WORK REQUEST:
What you give back should be exactly the lines from the one with "You are a computer-use" through the end of the data, without the pictures.

*** Opening TASK DATA ***

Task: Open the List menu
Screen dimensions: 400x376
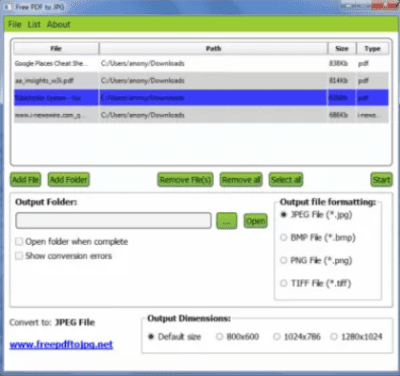Action: pyautogui.click(x=34, y=24)
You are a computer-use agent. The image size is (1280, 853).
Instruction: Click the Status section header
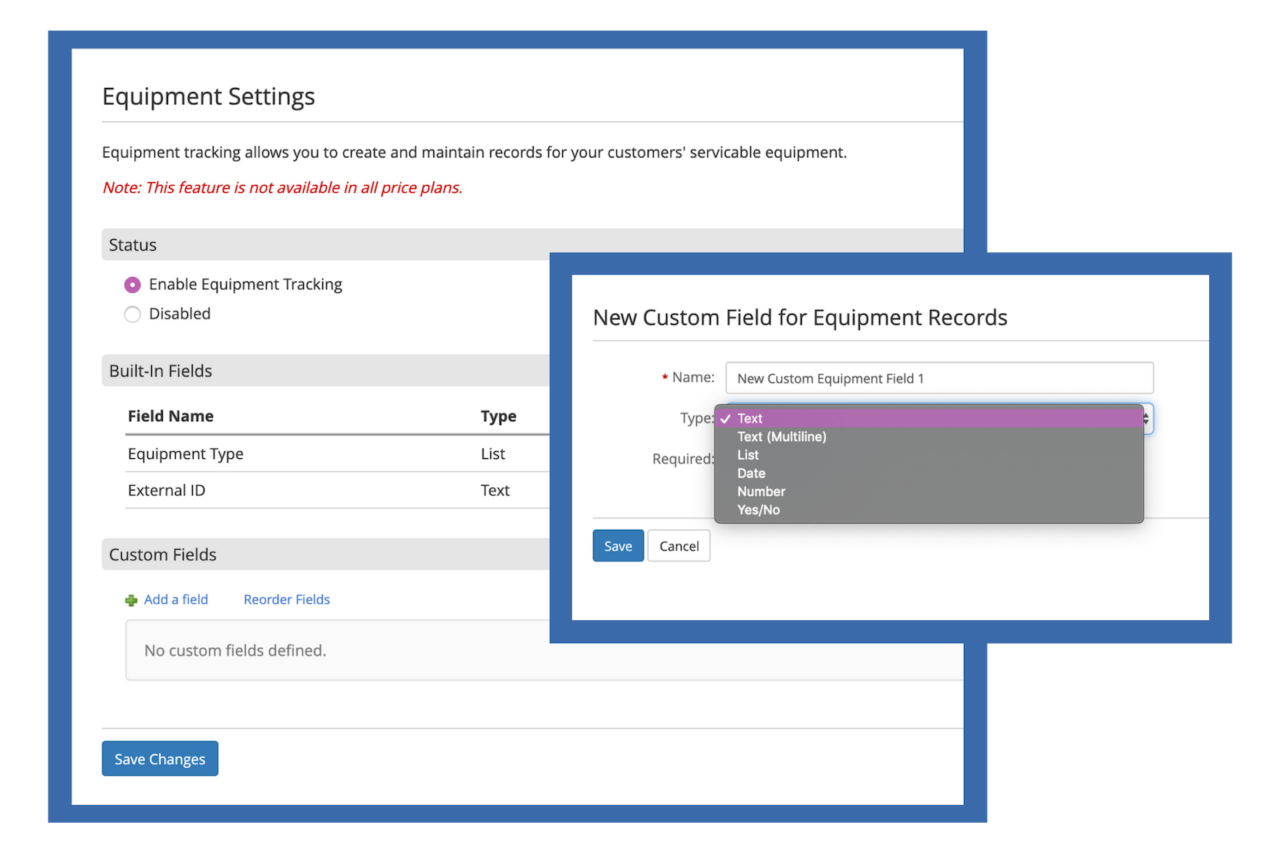[134, 244]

*** Closing TASK DATA ***

TASK SOLUTION:
You are a computer-use agent. The image size is (1280, 853).
Instruction: Click the Status section header
[134, 244]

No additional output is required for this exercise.